Published online 2006 September 21. doi:  10.1136/adc.2006.104547
PMCID: PMC2083343
The natural history of Noonan syndrome: a long‐term follow‐up study
A C Shaw, K Kalidas, A H Crosby, S Jeffery, and M A Patton
A C Shaw, K Kalidas, A H Crosby, S Jeffery, M A Patton, Medical Genetics Unit, LG Floor, Jenner Wing, St George's, University of London, Cranmer Terrace, London, UK
Correspondence to: Dr A C Shaw
Medical Genetics Unit, LG Floor, Jenner Wing, St George's, University of London, Cranmer Terrace, London SW17 0RE, UK; adam.shaw@nhs.net
Accepted September 12, 2006.
Objective
To define better the adult phenotype and natural history of Noonan syndrome.
Design
A prospective observational study of a large cohort.
Results
Data are presented for 112 individuals with Noonan syndrome (mean age 25.3 (range 12–71) years), who were followed up for a mean of 12.02 years. Mutations in PTPN11 were identified in 35% of probands. Ten subjects died during the study interval; three of these deaths were secondary to heart failure associated with hypertrophic cardiomyopathy. Pulmonary stenosis affected 73 (65%) subjects; 42 (58%) required no intervention, nine underwent balloon pulmonary valvuloplasty (three requiring further intervention) and 22 surgical valvuloplasty (three requiring further intervention). Hypertrophic cardiomyopathy affected 21 (19%) patients, which had remitted in two cases, but one subject required cardiac transplant. No subjects died suddenly or had symptoms suggestive of arrhythmia. The mean final adult height was 167.4 cm in males and 152.7 cm in females. Feeding problems in infancy were identified as a predictor of future outcome. The mean age of speaking in two‐word phrases was 26 months for those with no feeding difficulties, compared with 39 months for those with severe problems requiring nasogastric feeding. Attendance at a school for children with special needs for the same groups was 12.5% and 58%, respectively.

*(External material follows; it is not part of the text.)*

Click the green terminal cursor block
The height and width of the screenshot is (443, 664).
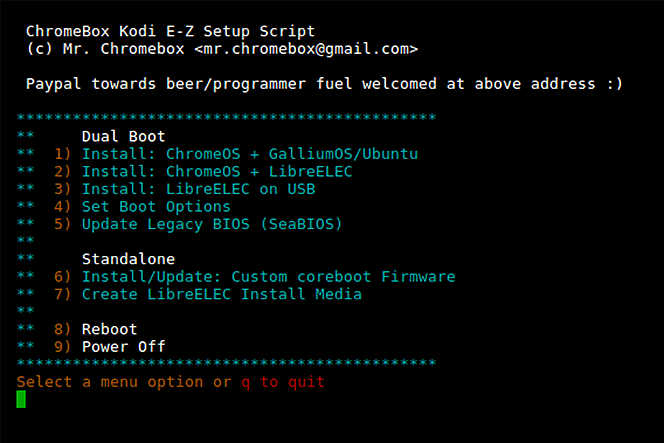21,399
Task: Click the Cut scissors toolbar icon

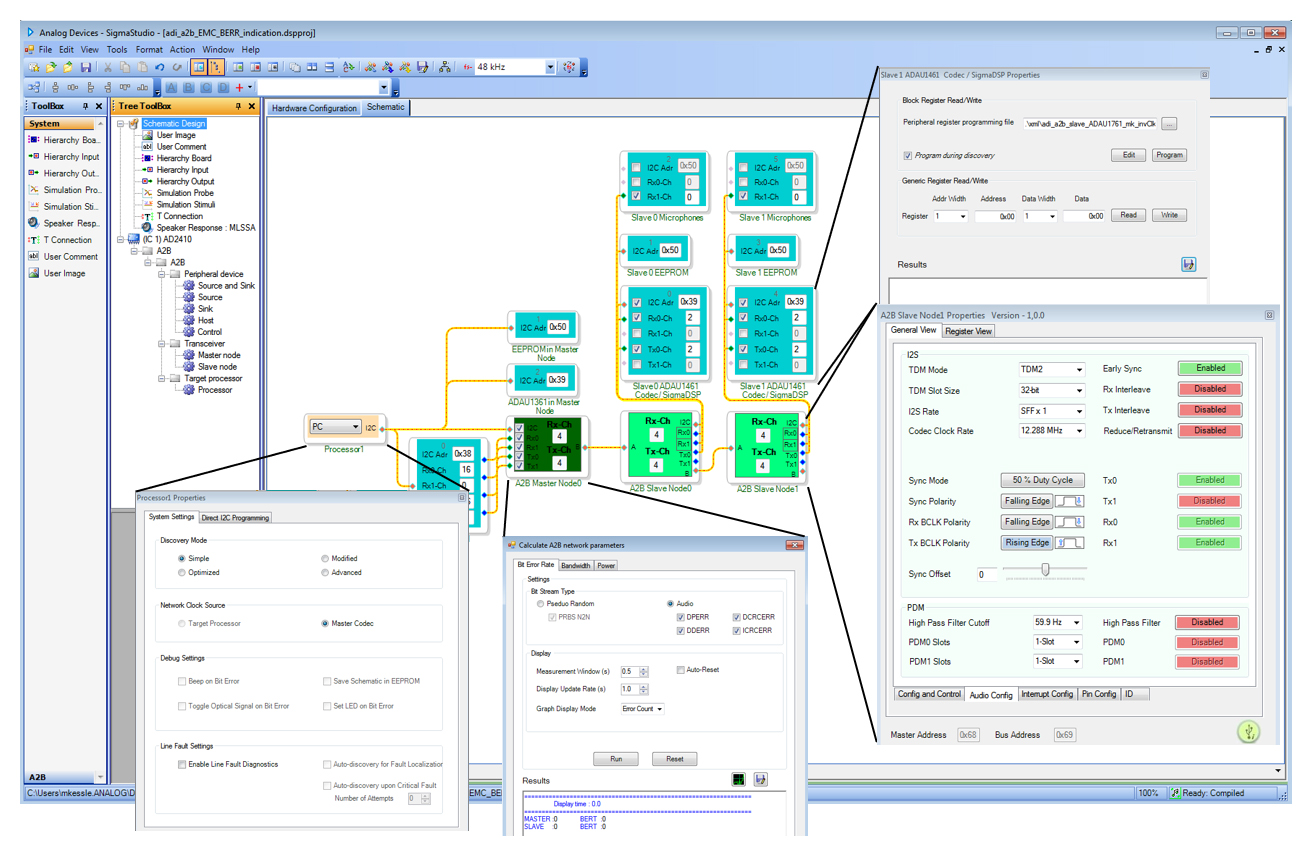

A statement of special educational need had been issued in 44% overall; however, academic achievement was broadly similar to that of the general population.
Implications
Although the morbidity for some patients with Noonan syndrome is low, early predictors of poorer outcome have been identified, which will help ascertain those most in need of intervention.
Noonan syndrome (MIM 163950) is a relatively common multiple congenital abnormality syndrome characterised by a typical facial appearance, short stature (50–60%) and heart defects, most commonly pulmonary stenosis (50–62%) and hypertrophic cardiomyopathy (HCM, 10–20%). Expression is variable and other recognised aspects of the phenotype include cryptorchidism in males (60–77%), pectus deformities (70–95%) and bleeding diatheses (20%).1,2 Incidence is estimated to be between 1 in 1000 and 1 in 4000, and Noonan syndrome may be inherited in an autosomal dominant manner, although 60% of cases are sporadic. Linkage was established to a 5‐cM region on 12q24 in 1994 and heterogeneity was shown, as not all the families studied linked to this locus.3 In 2001, mutations were found in PTPN11 in 6 of the 12 patients studied.4 This gene encodes the intracellular messenger SHP‐2, which is a ubiquitously expressed protein tyrosine phosphatase that is implicated in many developmental pathways.5 Studies of larger cohorts have found a mutation prevalence of 29–60% and have disclosed a genotype–phenotype correlation, with those carrying mutations in PTPN11 exhibiting a higher incidence of pulmonary stenosis and a lower incidence of HCM than patients with Noonan syndrome but no mutation.6,7,8,9
Although the clinical spectrum seen in children with the condition is well recognised,1,2,10 studies of the adult phenotype have been limited to specific aspects of the condition such as facial features11 or final height,12 and have been mostly cross‐sectional in nature. There have been no studies to date looking prospectively at long‐term outcome in Noonan syndrome to establish the natural history of the overall phenotype.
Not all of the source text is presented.